The key as a manager is to find or construct seats where an individual’s three circles line up with the needs and responsibilities of that seat. If you have the right person on the bus, but they’re in the wrong seat, they will fail or they’ll certainly struggle. A lot of the task is to answer a very difficult question. If I’ve got a people problem here—even somebody who seemed right before, but now they’re struggling—the first assumption, if you’re trying to reach Level 5, is to assume that you as a manager have blown it. I’m the one who’s responsible for their failing. I must have somehow—first line of defense—I must have failed by not preparing them for the seat, by not picking the right seat for them, by not recognizing the fact that the seat is much larger than what their capabilities are at the moment, whatever. Just sort of always assume you screwed up.

Second, though, is if you go through all that, and you still come to the conclusion that somebody is just the wrong person on the bus, you have to confront that fact. But if it’s somebody who’s really proven themselves in one seat and they’re failing in another seat, there’s somehow something that is wrong about either the seat selection or in the development process of that person for the seat.
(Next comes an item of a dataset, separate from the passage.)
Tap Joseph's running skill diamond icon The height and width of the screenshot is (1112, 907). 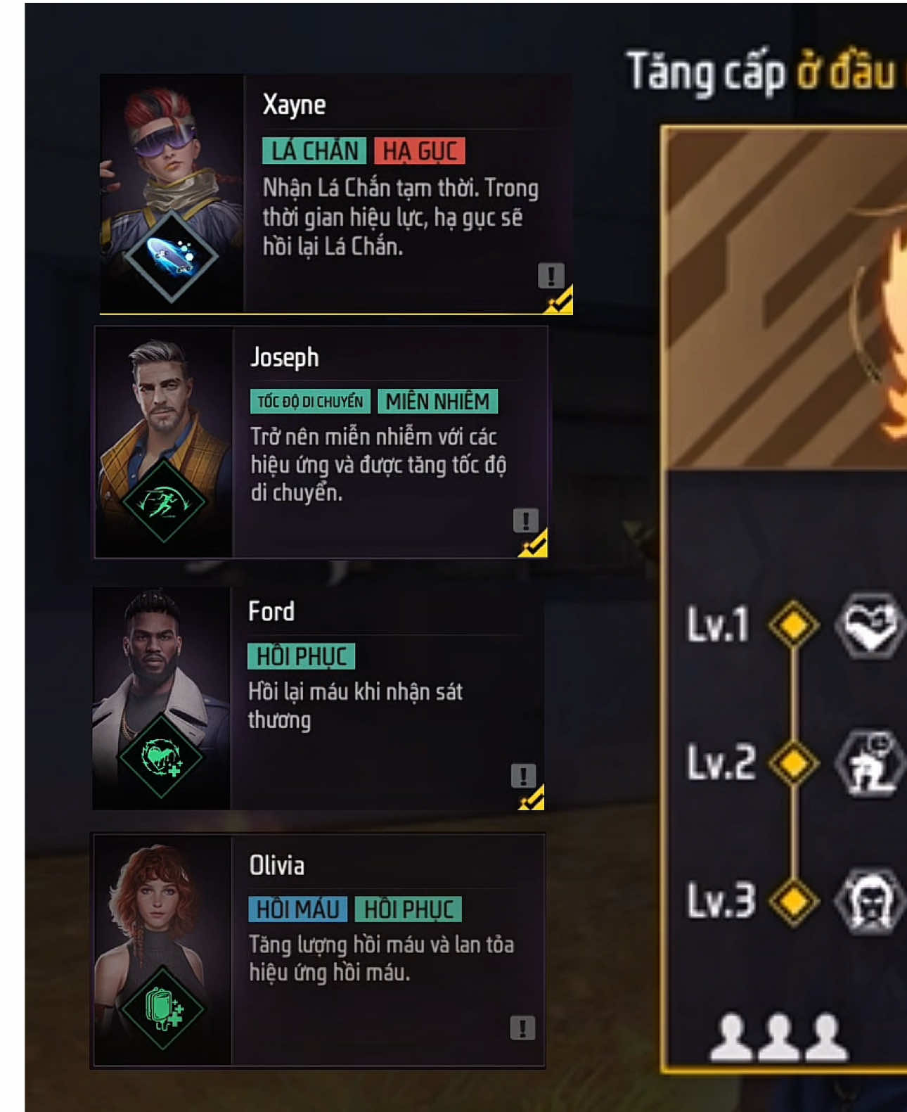point(164,501)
Now, there is one caveat to all this, which is that if you watch organizations develop, sometimes what happens is a very uncomfortable situation. It’s a brutal-facts situation. Whereas the bus gets larger and goes faster, the seats get bigger and more difficult. And at some point, somebody who had the capabilities to hold a particular seat on the bus—it outgrows them. They cannot fulfill the responsibilities of that seat for whatever sets of reasons. Something’s changed in their life; they don’t grow into it, whatever. There then comes a really difficult decision, which is usually taken in concert with them. Do you want to have a smaller seat, or do you really not want to be on the bus?

That’s the nature of entrepreneurial growth. It happens in every entrepreneurial company that there are some people who were perfect when the bus was a little tiny minivan; and when it finally becomes a big Greyhound bus going down the road, they just—the seat is just too big for them. Part of the challenge as a manager is to really be right in answering the following question: can they grow into that seat or not?